De son côté, IKEA propose l’application IKEA Better Living à ses clients qui disposent d’un compte en ligne. C’est un véritable programme de reconnaissance qui présente une liste exhaustive d’actes éco-responsables et les clients renseignent ceux qu’ils réalisent au fur et à mesure. Chaque acte permet de remporter des points représentant les euros d’économies réalisés. Sur son profil, l’utilisateur retrouve son impact total personnel en termes d’économie de CO2, de kilogrammes de déchets évités et de litres d’eau économisée. Plus le client agit de manière responsable, plus il accumule de badges et de médailles qu’il peut partager auprès de sa communauté. A la manière d’un réseau social, il est possible de s’abonner ou d’être suivi par d’autres personnes. Les utilisateurs peuvent même construire leurs propres défis écologiques et le proposer à leur communauté.
IKEA ambitionne d’aller plus loin dans le développement de son univers éco-responsable en créant un espace « Circular Hub » au sein de ses magasins. Déjà en test dans certains magasins belges, cet espace propose l’achat et la vente de produits IKEA d’occasion. Bientôt, il proposera également des ateliers permettant d’apprendre à réparer, personnaliser et détourner ses meubles IKEA.
D’autres marques utilisent leur programme de fidélité pour sélectionner leurs meilleurs clients et les intégrer à leurs processus internes de décision. Par exemple, toutes les semaines, les marques Michel & Augustin et Nature & Découvertes consultent l’avis de leurs meilleurs clients sur une question stratégique afin de guider leurs décisions et plans d’actions.
Programme de fidélité : une opportunité pour créer un Ecosystème de marque engagée
Mais certains programmes de fidélité se démarquent encore davantage en proposant une expérience encore plus engagée et engageante. Un exemple particulièrement représentatif est celui conçu pour les propriétaires de la nouvelle Fiat 500 électrique. Ce programme entièrement digital récompense celles et ceux ayant un mode de conduite respectueux de l’environnement. Chaque kilomètre parcouru en voiture électrique rapporte des points et des bonus qui sont accordés aux conducteurs avec le meilleur score d’écoconduite. Les utilisateurs sont récompensés en KiriCoins, une monnaie virtuelle utilisable sur la marketplace de la start-up Kiri Technologies, proposant des produits écologiques et responsables. Il est possible de cumuler l’équivalent de 150€ tous les 10 000 kilomètres parcourus.

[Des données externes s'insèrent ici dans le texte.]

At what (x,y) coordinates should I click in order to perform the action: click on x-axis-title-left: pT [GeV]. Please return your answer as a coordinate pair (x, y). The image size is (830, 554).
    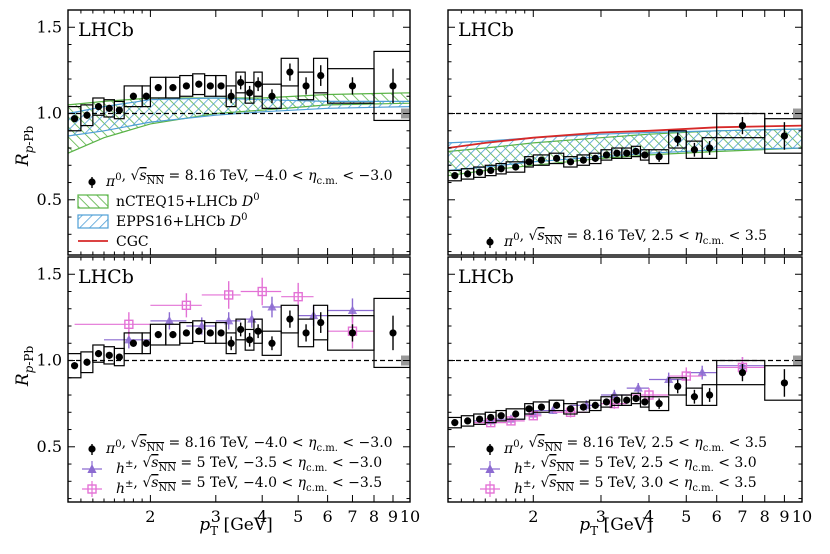
    Looking at the image, I should click on (236, 526).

Le programme de fidélité de Fiat propose tout un écosystème engagé et responsable qui repousse les frontières de l’environnement de la marque elle-même. Le client est incité à agir de manière responsable et accède, grâce à ce comportement vertueux, à un espace de consommation responsable, lui permettant ainsi de s’ouvrir à d’autres modes de consommation.
En conclusion
A l’ère de la transformation servicielle où vendre un produit n’est plus une finalité en soi, les marques repensent leur positionnement pour combiner leurs activités aux exigences écologiques et sociales actuelles. Cette transformation s’opère de la chaîne de production à l’offre de valeur, en passant par le programme de fidélité, véritable vitrine des valeurs, des engagements et du positionnement de la marque auprès des clients.
Dans cette dualité des comportements de consommation, entre course à la promotion et quête de sens, le programme de fidélité pourrait devenir l’allier idéal des marques pour engager leurs clients en combinant performance et sens.